Tchad: arrivée du président Sarkozy à N’Djamena – Afp

Le président français Nicolas Sarkozy est arrivé mercredi à N’Djamena pour une brève visite controversée à son homologue tchadien Idriss Deby moins d’un mois après une offensive rebelle ratée et alors que le doute plane sur le sort de deux opposants « disparus« , a constaté l’AFP.

Accueilli vers 17H45 (16h45 GMT) par le président Deby et son épouse Hynda, M. Sarkozy était lui-même accompagné de son épouse Carla, qui effectue sa première visite officielle à l’étranger en tant que première dame.

Après un passage au pavillon d’honneur, le président français doit avec le président Deby se rendre sur la base militaire française de N’Djamena pour recevoir les honneurs du dispositif Epervier présent au Tchad. Il prendra ensuite la direction de la présidence tchadienne pour s’entretenir avec son homologue.
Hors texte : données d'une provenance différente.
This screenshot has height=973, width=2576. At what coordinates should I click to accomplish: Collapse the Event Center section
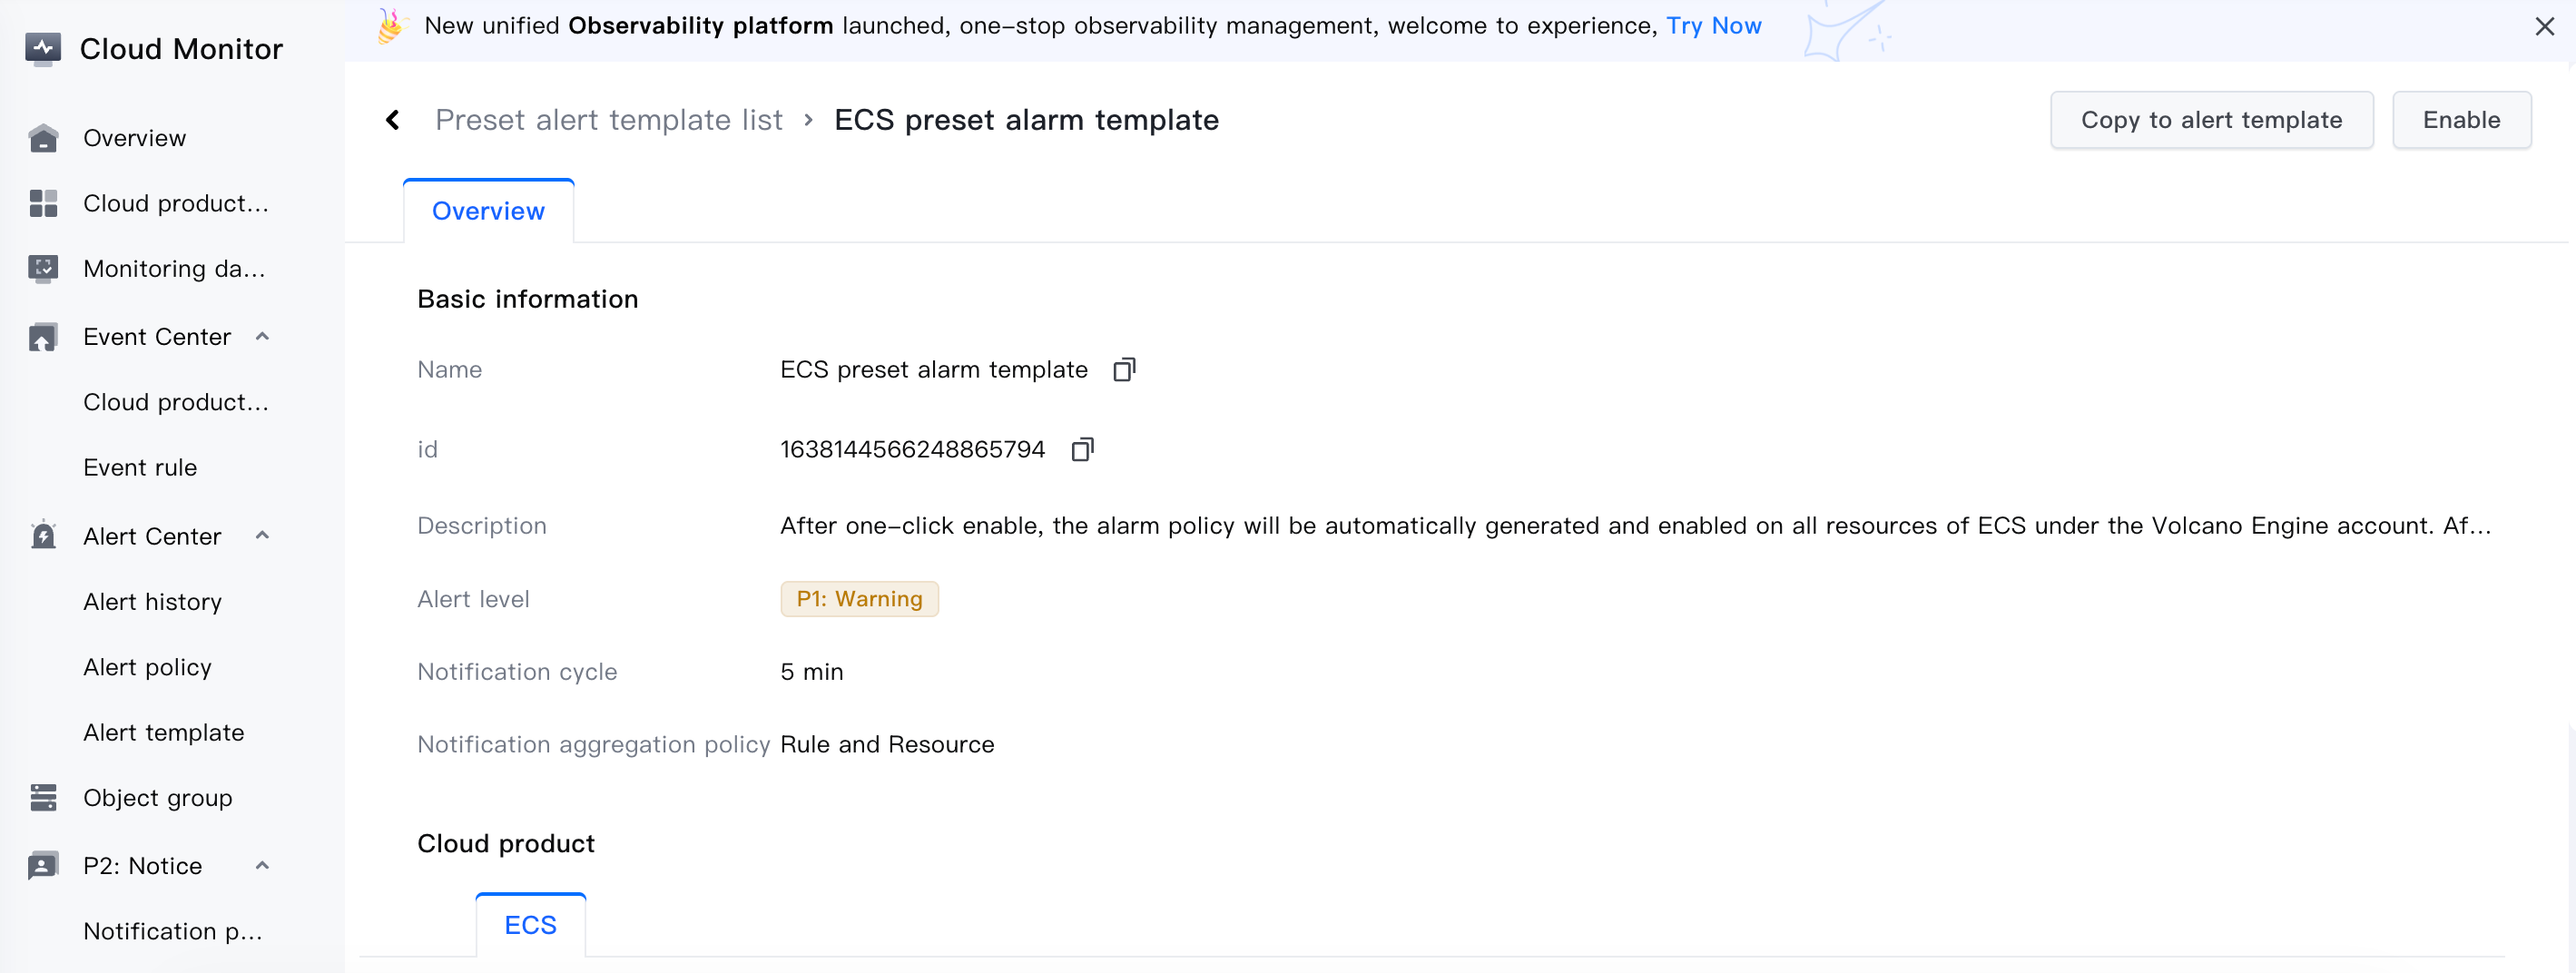tap(262, 337)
Les ministres français des Affaires étrangères Bernard Kouchner et de la Défense Hervé Morin, ainsi que le commissaire européen au Développement Louis Michel, étaient également dans l’avion présidentiel français.

Cette visite survient alors que la France avait initialement demandé à N’Djamena, comme condition préalable, de faire la lumière sur le sort de deux opposants tchadiens Ibni Oumar Mahamat Saleh et Ngarlejy Yorongar, arrêtés le 3 février à l’issue d’une offensive rebelle sur la capitale tchadienne et dont on est sans nouvelles.

Les autorités tchadiennes ont joué mardi « l’apaisement » en plaçant en résidence surveillée l’ancien chef de l’état Lol Mahamat Choua, disparu dans les mêmes circonstances que les deux autres opposants, et porté disparu pendant plusieurs jours avant que les autorités tchadiennes le retrouvent « vivant » le 14 février et reconnaissent qu’il était détenu.

La confusion règne autour du sort de Ngarlejy Yorongar: les autorités tchadiennes ont multiplié les déclarations affirmant qu’il était vivant et se cachait alors que ses proches démentent vigoureusement et assurent être sans nouvelles et « très inquiets« .

Lors de sa visite, M. Sarkozy pourrait également demander à son homologue tchadien la grâce des six membres de L’Arche de Zoé condamnés en décembre au Tchad pour la tentative d’enlèvement de 103 enfants à 8 ans de prison, peine qu’ils purgent en France.